Firefox will be good again once they merge most of the functionality from servo.
>>58057734
I've messed around with Rust a little bit.
It's kind of nice, but there are a few things which are a real pain in the ass, with the main one being the ownership system.
It just gets in the way most of the time, and you have to try and wrangle it into doing what you want.
Also, as for being a C replacement, I don't think Rust has what it takes.
>>58057734
.unwrap().unwrap().unwrap()
>>58057734
>contributing to the Linux kernel in Rust
that's not happening ever
>>58059618
I bet there will be all kinds of stuff in the kernel once L T is burried.
>>58059618
True, but I guess there's nothing preventing people from writing LKM in Rust.
>>58059668
you're right but it'd never get upstreamed.
>>58059709
Yup.
Not that important, though.
I'm dealing daily with Binary Support Packages built by vendors where their proprietary drivers (mostly written in C++) end up with kernel oopses or kernel panics.

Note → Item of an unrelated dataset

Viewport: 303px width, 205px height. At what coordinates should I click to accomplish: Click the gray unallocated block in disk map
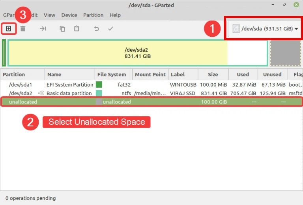(x=285, y=53)
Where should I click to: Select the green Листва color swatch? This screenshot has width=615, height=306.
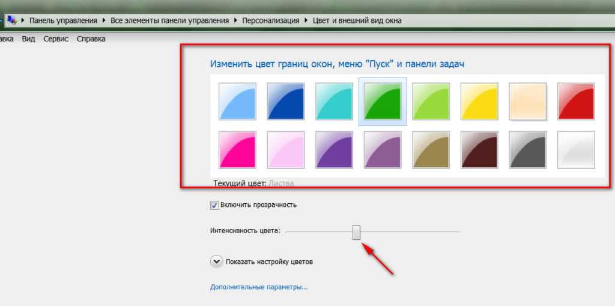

At least that would happen less and less.
Of course not everyone is going to take advantage of this, but I'm sick and tired when my team (working on middleware) ends up waiting for the hardware vendor to fix their bugs in the next version.
Iterator invalidations or use after free in the middleware are too much of a concern for us, it would be nice if that kind of thing did not happen in kernel space.
>>58059160
You mean IF they do it? :^)
>>58057734
Yes! They may be ruining firefox with every update (something that's truly awe-inspiring on account of firefox being unimaginably shit nowadays), but somehow they managed to pull off rust. Rust is genius, it's the best language ever made by far. Not perfect, but unfortunately we're not getting perfection this century.
>>58059641
There will be 50 different kernels.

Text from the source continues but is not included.